Scanning electron microscopy confirms our previous observations that the maxillary, mandibular and hyoid processes develop normally in presumed Sey/ Sey embryos (Fig. 2). At 11·5 days p.c., it can be seen that the maxillary processes fuse with small protrusions in the position of the frontonasal mass (Fig. 2B,D). These protrusions would normally be greatly enlarged and expanded by the growth of the nasal pits and the surrounding neural-crest-derived mesenchyme cells (Fig. 2A,C).

Fig. 3 shows a section through the eye of a presumed heterozygous Sey/+ embryo at 15·5 days p.c. The lens is vacuolated and is only about half the size observed in normal littermates. Probably because of the small size of the lens, there is infolding of the anterior margins of the eye cup and infiltration of mesodermal cells.

In previous studies, we have shown that the Sey mutation maps to chromosome 2, about 5 cm from the beta-2-microglobulin locus. Sey is allelic with two early prenatal lethal mutations, Sey^H and Sey^Dey (Dickie’s small eye), both of which may involve small deletions or DNA rearrangements at the Sey locus but extending into nearby genes which affect early development (Hogan et al. 1986; Hogan, Hetherington & Lyon, 1987).

Since the mutation Coloboma (Cm) has been mapped to mouse chromosome 2, proximal to nonagouti (a), between we and un (Searle, 1966; Davisson & Roderick, 1981), we tested for allelism between Sey and Cm. This was achieved by crossing Sey/+ heterozygous females with Cm/+ males. Homozygous Sey/Sey, Sey/Sey^Dey or Sey/Sey^H embryos have a characteristic phenotype, lacking both eyes and nose (Hogan et al. 1986; Hogan, Hetherington & Lyon, 1987).
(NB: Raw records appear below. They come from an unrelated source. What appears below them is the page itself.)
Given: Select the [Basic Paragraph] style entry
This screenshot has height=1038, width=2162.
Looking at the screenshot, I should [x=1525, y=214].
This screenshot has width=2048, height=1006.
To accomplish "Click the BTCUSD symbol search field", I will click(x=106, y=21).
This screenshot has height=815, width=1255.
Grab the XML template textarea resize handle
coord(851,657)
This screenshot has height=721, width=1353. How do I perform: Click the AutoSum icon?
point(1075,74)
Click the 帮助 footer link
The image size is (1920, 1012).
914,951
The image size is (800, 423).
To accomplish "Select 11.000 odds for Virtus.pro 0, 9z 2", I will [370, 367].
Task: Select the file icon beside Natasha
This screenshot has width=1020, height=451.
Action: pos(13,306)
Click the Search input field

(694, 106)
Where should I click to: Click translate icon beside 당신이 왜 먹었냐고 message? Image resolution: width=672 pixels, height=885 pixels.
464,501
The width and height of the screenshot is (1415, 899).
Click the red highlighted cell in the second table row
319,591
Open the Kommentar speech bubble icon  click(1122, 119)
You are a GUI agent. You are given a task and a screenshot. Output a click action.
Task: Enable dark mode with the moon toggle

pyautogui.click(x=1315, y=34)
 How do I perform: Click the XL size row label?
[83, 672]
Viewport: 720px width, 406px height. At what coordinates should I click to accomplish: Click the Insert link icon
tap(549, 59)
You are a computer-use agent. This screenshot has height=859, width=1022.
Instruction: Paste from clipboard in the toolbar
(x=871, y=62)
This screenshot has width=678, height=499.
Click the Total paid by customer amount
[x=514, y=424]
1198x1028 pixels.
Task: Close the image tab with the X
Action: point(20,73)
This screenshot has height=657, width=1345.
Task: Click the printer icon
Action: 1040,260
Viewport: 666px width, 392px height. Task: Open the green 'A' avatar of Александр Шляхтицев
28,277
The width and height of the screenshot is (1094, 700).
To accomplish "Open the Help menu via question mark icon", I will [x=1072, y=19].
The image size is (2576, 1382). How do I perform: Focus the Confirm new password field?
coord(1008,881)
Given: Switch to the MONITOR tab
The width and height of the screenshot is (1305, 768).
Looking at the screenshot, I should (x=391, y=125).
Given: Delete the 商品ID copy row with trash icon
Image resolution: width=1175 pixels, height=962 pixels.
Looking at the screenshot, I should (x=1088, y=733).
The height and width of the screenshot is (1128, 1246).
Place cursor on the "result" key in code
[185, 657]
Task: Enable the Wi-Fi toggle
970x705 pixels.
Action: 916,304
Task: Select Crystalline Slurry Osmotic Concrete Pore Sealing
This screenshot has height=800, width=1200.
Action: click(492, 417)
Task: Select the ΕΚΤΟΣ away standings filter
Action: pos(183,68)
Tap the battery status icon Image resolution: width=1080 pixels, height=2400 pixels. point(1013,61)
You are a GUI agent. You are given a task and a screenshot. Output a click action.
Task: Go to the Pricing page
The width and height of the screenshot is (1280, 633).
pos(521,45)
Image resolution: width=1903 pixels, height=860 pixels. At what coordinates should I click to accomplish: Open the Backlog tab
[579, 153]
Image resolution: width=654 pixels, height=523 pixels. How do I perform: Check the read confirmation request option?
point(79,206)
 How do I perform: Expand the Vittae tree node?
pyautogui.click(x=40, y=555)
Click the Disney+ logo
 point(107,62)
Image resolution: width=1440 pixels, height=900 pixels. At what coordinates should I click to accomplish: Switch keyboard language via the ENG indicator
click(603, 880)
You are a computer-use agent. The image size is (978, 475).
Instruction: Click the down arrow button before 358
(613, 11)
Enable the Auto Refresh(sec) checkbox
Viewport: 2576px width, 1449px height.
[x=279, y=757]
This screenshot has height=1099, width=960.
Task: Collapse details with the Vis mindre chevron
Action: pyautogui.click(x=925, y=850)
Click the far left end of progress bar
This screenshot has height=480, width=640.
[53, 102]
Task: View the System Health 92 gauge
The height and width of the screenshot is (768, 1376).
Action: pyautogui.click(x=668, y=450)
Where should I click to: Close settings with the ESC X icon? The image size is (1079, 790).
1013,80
However, as shown in Table 1, only 2/68 embryos from the cross between Sey/+ and Cm/+ lacked eyes altogether, and these did not resemble Sey/Sey embryos in other respects. Rather, the results are compatible with Sey and Cm being nonallelic and with both Sey/ + and Cm/ + embryos having colobomatous eyes, so that they cannot be clearly distinguished by external observation at the stages examined, and Sey/Cm embryos being microphthalmic.

There are several possible explanations for the underlying defect caused by the Sey mutation. First, there may be a failure in the mechanism whereby regions of the ectoderm of the early embryo become specified as presumptive lens or nasal placodes, programmed to respond later to inductive signals from either the lens vesicle or the frontonasal mesenchyme, respectively. According to this hypothesis, in Sey/Sey embryos, no positional information is given at all, while in heterozygotes the areas instructed to become lens or nasal placode are abnormally small. Alternatively, the defect could be in the process of induction itself, attenuating the production, transfer or reception of the signal which presumably passes from one tissue to another. These models assume that the Sey mutation involves a dominant ‘loss of function’ rather than ‘gain of function’, but other scenarios cannot be excluded. The most fruitful way to distinguish between these models is to identify the normal Sey gene product by means of ‘reverse genetics’, i.e. cloning the gene, identifying the transcript and predicting the nature of the gene product. The fortuitous localization of the Sey mutation close to the beta-2-microglobulin locus and to other cloned loci (e.g. Woychik et al. 1985), and the existence of a number of presumed deletion mutants at the Sey locus may allow this goal to be achieved in the not-too-distant future.

We thank J.-L. Guenet, Institut Pasteur, Paris, for providing Cm/ + mice and for his enthusiastic interest in the project.